Currencies / analysis
USD shows meaningful broad-based weakness; NZD and AUD outperform. Oil prices rise despite OPEC+ agreeing to ramp up production schedule; Copper up over 5%. Soft US ADP payrolls; Fed's Brainard hawkish, hoses down talk of a September pause

A notable market move overnight has been broad-based weakness in the USD, with higher risk appetite and a weak ADP payrolls print thrown into the mix. Strength in commodity prices have supported the NZD and AUD both well up over 1%.  US Treasury yields have been well contained, even with more hawkish talk from Fed Chair Brainard.

Risk sentiment is positive for reasons not obvious and this is reflected more in equities, currencies and commodity markets but not for US Treasuries.  Yesterday, the market saw the strength in the ISM manufacturing index as bad news, resulting in lower US equities and a stronger USD. Overnight, we’ve seen a reversal of that, with a weak ADP payroll report driving US equities higher and the USD lower. Good news is seen as bad news for the market and bad news is seen as good news for the market. But confusing the picture is that the US 10-year rate was higher yesterday, on the positive economic news, but has barely moved overnight on the bad economic news, and even with the Fed’s Brainard pouring cold water on a Fed pause in September.

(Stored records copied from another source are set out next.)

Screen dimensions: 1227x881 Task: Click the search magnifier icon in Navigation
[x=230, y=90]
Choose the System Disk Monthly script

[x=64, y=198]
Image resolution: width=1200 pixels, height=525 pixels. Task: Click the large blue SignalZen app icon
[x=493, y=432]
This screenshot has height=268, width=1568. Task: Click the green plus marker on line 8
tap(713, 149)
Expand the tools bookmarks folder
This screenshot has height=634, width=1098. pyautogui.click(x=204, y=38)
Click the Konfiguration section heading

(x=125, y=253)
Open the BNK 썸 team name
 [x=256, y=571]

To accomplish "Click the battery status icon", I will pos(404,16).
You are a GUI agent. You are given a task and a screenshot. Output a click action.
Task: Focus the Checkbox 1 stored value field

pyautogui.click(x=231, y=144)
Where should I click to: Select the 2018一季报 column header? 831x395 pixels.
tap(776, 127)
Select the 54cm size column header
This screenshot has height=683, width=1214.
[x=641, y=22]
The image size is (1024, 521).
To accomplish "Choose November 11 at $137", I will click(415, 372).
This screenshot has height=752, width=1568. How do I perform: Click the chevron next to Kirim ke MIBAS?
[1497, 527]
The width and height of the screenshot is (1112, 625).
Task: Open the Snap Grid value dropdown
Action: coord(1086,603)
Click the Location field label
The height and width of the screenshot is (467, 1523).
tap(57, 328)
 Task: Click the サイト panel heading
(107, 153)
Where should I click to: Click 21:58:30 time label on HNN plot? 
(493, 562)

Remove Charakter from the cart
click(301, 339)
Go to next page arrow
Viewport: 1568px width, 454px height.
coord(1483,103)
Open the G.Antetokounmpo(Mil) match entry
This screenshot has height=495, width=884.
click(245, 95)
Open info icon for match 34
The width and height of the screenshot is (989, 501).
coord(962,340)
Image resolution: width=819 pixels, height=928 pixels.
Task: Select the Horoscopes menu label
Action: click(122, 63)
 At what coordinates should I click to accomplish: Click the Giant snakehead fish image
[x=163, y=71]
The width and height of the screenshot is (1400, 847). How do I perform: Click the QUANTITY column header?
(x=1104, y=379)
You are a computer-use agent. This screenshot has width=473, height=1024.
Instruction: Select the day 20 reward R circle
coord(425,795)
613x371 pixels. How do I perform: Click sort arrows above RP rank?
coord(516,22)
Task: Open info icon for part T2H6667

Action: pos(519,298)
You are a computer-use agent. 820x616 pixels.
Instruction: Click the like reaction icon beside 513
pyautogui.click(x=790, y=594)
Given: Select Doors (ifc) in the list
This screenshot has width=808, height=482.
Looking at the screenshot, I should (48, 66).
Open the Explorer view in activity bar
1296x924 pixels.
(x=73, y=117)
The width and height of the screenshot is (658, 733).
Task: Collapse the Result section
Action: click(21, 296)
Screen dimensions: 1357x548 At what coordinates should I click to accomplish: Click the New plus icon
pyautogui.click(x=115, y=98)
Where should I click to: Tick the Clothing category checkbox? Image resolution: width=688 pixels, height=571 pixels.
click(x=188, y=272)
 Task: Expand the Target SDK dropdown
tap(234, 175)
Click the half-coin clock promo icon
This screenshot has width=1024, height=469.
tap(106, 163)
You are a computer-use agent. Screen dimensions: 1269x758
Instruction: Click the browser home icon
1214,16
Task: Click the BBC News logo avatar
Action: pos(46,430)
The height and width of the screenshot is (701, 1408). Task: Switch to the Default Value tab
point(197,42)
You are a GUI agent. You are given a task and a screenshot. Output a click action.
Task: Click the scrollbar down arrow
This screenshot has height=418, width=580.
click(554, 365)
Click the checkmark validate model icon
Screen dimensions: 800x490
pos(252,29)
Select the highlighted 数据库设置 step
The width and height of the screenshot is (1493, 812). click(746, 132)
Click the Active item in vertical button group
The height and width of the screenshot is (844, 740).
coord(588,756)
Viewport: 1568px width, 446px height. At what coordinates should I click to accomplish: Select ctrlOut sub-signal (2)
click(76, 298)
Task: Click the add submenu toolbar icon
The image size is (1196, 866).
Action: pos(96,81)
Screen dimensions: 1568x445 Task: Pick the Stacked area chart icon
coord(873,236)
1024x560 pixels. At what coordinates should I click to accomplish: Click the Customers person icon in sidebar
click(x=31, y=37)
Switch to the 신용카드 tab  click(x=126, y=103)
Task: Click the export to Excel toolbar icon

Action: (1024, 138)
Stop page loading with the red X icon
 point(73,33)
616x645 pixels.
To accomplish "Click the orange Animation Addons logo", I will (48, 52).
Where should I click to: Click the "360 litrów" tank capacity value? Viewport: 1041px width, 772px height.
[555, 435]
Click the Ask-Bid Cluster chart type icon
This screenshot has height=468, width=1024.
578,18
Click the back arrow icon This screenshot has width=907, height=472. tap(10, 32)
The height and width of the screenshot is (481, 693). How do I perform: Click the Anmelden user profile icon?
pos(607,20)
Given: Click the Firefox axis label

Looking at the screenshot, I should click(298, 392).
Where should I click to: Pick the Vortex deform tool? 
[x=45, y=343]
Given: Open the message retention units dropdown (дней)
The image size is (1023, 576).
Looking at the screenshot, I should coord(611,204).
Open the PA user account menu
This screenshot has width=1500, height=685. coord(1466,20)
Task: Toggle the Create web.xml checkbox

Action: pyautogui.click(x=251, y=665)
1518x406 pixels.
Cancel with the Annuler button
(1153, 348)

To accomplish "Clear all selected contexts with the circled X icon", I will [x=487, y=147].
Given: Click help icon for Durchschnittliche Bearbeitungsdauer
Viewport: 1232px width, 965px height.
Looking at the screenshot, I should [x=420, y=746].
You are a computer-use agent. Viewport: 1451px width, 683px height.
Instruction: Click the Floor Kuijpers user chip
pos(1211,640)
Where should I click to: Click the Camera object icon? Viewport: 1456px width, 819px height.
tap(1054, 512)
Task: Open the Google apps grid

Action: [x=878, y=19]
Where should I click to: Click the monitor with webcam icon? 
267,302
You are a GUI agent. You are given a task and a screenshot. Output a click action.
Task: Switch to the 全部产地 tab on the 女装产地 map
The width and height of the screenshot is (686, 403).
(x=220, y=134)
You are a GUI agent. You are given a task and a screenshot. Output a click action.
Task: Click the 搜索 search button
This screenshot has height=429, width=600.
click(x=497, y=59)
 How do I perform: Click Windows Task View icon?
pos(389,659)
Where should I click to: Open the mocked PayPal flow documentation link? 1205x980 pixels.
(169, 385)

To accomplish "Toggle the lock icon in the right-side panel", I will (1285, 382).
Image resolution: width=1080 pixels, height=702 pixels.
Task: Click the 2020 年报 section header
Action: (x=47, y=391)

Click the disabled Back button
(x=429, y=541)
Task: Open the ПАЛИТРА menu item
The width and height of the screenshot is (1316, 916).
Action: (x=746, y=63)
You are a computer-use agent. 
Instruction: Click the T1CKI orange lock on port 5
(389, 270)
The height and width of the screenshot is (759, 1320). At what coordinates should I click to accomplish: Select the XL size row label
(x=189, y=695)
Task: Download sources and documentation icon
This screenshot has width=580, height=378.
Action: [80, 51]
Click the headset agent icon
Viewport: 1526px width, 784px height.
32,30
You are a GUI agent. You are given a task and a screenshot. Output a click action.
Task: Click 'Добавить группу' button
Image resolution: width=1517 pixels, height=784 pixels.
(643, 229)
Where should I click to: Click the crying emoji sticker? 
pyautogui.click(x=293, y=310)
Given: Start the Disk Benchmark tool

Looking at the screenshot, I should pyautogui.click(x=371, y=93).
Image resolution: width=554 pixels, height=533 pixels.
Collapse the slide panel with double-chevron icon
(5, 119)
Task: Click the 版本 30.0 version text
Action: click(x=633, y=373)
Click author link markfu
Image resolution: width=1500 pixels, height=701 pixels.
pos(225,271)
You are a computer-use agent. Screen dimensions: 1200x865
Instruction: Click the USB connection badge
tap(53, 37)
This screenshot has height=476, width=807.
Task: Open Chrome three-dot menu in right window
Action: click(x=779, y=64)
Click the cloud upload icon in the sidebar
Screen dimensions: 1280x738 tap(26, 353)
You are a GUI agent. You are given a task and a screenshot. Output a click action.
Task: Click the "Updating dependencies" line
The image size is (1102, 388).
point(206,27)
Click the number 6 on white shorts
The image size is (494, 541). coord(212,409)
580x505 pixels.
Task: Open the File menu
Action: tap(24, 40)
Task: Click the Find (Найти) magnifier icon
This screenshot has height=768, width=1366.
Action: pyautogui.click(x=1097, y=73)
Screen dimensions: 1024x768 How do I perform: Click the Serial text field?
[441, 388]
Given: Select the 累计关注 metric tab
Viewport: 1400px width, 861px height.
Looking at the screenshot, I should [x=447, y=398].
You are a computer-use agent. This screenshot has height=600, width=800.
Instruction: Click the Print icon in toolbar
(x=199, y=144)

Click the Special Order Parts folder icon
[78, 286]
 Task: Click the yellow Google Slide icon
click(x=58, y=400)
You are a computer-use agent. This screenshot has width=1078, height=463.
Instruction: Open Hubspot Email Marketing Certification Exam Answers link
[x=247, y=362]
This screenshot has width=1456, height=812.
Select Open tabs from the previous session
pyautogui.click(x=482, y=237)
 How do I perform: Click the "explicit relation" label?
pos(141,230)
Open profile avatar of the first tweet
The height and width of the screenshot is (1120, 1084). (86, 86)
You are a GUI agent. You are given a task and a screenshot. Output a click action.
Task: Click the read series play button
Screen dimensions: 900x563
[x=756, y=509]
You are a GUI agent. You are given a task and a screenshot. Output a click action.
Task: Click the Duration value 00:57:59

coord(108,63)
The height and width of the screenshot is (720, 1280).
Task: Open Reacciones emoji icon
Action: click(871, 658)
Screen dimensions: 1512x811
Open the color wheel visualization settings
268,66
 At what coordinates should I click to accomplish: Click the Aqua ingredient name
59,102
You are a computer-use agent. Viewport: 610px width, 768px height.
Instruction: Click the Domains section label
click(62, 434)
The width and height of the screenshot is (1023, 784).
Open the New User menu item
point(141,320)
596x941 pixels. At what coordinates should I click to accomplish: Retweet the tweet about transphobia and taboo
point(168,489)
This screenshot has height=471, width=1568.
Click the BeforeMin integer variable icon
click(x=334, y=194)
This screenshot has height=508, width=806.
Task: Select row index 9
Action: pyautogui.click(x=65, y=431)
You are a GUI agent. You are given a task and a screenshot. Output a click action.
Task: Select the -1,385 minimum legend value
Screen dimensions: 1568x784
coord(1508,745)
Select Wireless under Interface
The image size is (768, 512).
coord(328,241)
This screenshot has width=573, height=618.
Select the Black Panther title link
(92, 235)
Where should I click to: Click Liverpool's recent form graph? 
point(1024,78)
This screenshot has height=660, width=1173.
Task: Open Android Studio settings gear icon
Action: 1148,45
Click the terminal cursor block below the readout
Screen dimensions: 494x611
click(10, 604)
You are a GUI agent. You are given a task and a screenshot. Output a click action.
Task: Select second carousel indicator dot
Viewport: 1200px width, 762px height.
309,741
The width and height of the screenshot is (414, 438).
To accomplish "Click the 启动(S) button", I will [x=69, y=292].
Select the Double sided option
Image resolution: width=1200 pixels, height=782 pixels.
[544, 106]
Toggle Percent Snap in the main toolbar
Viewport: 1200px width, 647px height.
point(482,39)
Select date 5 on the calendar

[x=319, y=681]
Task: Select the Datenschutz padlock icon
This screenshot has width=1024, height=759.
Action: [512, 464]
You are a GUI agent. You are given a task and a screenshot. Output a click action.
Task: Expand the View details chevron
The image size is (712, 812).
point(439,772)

ADP private payrolls rose by only 128k in May, with a 45k downward revision to April and smaller firms (with less than 50 employees) shedding 91k jobs. This painted a soft picture of the labour market, ahead of the more important non-farm payrolls report tonight. Separately, the weekly initial jobless claims figure was 10k lower than expected at 200k, but the recent trend has been higher.

Fed vice-Chair Brainard ran the party line of two 50bps increases at the next two meetings in June and July, but pushed back on a pause thereafter, saying “right now it’s very hard to see the case for a pause…we’ve still got a lot of work to do to get inflation down to our 2% target”. This follows a comment by Atlanta Fed President Bostic last week of a possible pause in September, which some in the market have latched on to, as it followed the last set of minutes showing that some members saw a possible slowdown in pace of tightening later in the year.  Brainard made it clear that bringing inflation down was the top priority and she would need to see a consistent string of decelerating monthly prints on core inflation before feeling more confident.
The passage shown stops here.